Tempat tinggal Amaq Bengko dan keluarganya terlihat reyot dengan pintu seng dan atap dari ilalang kering yang mulai lapuk.

Rumah itu merupakan bekas gusuran yang diterima karena tanahnya digusur untuk pembangunan Sirkuit Mandalika.

“Ini sudah rumah kita, pintunya dari seng kadang-kadang ayam itu masuk,” kata Amaq Bengkok tersenyum sambil menutup pintu rumahnya, Minggu (24/10/2021).

Siang itu, di bawah pohon asam, Amaq Bengkok sedang merajut jaring yang rusak karena terumbu karang.

Tangannya cekatan merajut jaring yang biasa dipakai melaut itu.

Dari tempat ia duduk, terlihat jelas sebuah bukit dengan logo bertuliskan MGPA, singkatan dari Mandalika Grand Prix Association.

Ia mengaku tak pernah sekali pun menjual tanah tersebut. Ia dan keluarga menanami tanah warisan dengan kacang-kacangan dan umbi-umbian untuk memenuhi kebutuhan sehari-hari.

Dengan berjalannya waktu, tanah milik Amaq Bengkok diklaim telah dijual dan sebagian sudah terpakai mejadi lintasan sirkuit.

Ia pun tergusur dan pindah menempati sisa tanah yang berada di luar pagar.

Amaq Bengkok mengaku pernah bertemu pihak ITDC. Dari mereka, ia mendapat jawaban, tanah tersebut pernah dijual seseorang.

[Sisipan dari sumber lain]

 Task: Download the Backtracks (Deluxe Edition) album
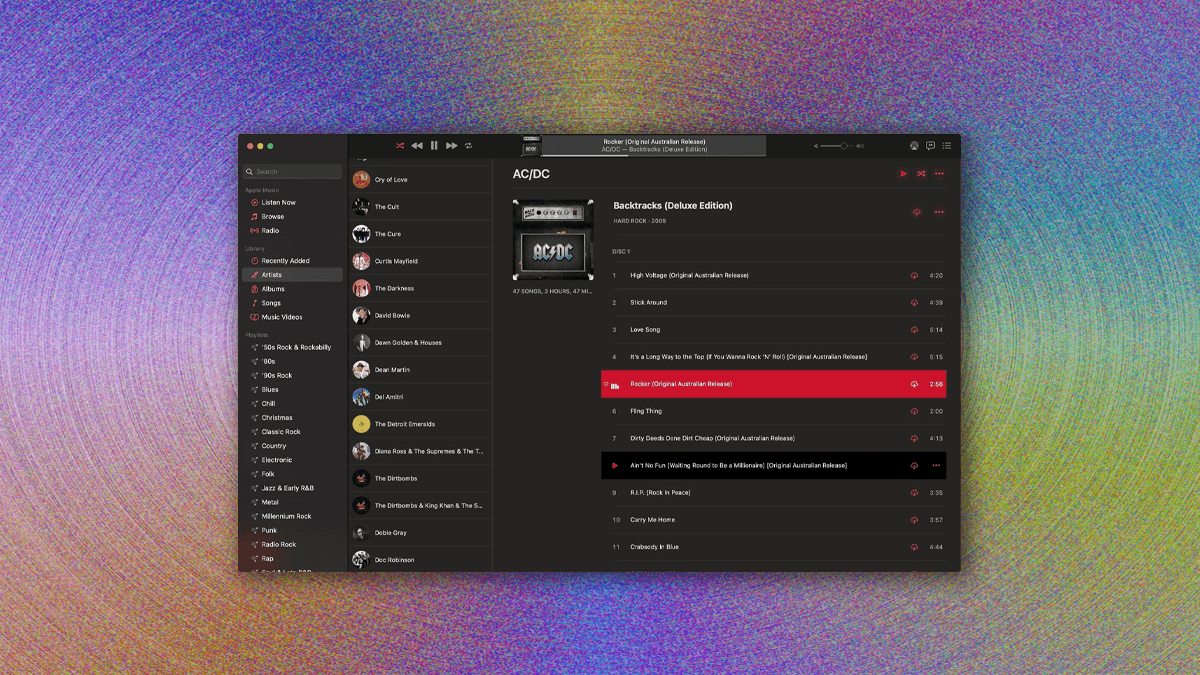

Keluarga Amaq Bengkok telah menunjuk pengacara untuk membantunya mengugat ITDC. Namun, Pengadilan Negeri Praya menyatakan bahwa Amaq Bengkok kalah dalam sengketa dengan ITDC.

Walaupun kalah, kuasa hukum Amaq Bengkok, Zabur, mengaku telah melakukan banding ke Pengadilan Tinggi Nusa Tenggara Barat.

Ia juga akan melayangkan protes karena ITDC membangun di atas lahan yang masih dalam proses hukum.

“Kita tidak tidak memberikan izin kalau tidak ada titik temu penyelesaiannya, tidak boleh ITDC melanjutkan pembangunannya, karena masih ada sengketa, ini putusannya belum inkrah,” kata Zabur dikonfirmasi melalui sambungan telepon, Minggu.

Walau kasus itu dalam proses hukum, Zabur berharap perkara itu bisa diselesaikan secara perdamaian.

“Biarpun masih berlanjut, kita harap sebenarnya dapat diselesaikan melalui jalur perdamaian, tidak ada yang disulitkan dalam hal ini menempuh jalur yang terbaik,” kata Zabur.

VP Corporate Secretary ITDC I Made Agus Dwiatmika menjelaskan, ITDC selalu mengikuti prosedur hukum dalam mengambil kebijakan dan keputusan.

Menurutnya, lahan berstatus hak pengelolaan lahan (HPL) sudah selesai dibebaskan meski beberapa warga masih menempati tanah tersebut.

"ITDC dalam setiap kegiatannya selalu mengikuti aturan dan ketentuan hukum yang berlaku. Selain itu, seluruh lahan yang masuk dalam HPL atas nama ITDC telah berstatus clear and clean, tetapi sebagian masih dihuni warga," kata Agus dalam keterangan tertulisnya, Sabtu (21/8/2021).

ITDC juga mengedepankan tindakan humanis kepda warga yang masih menempati lahan dengan status HPL atas nama ITDC.

"ITDC selalu mengedepankan pendekatan humanis dan sosial sehingga sangat menghindari proses 'gusur' atau 'pindah paksa' terhadap masyarakat," kata Agus.

Ia tak peduli dengan terik matahari yang menyengat siang itu. Amaq Bengkok bangkit dari tempat duduknya. Ia terlihat hendak memindahkan ternak sapi ke lahan berumput lainnya.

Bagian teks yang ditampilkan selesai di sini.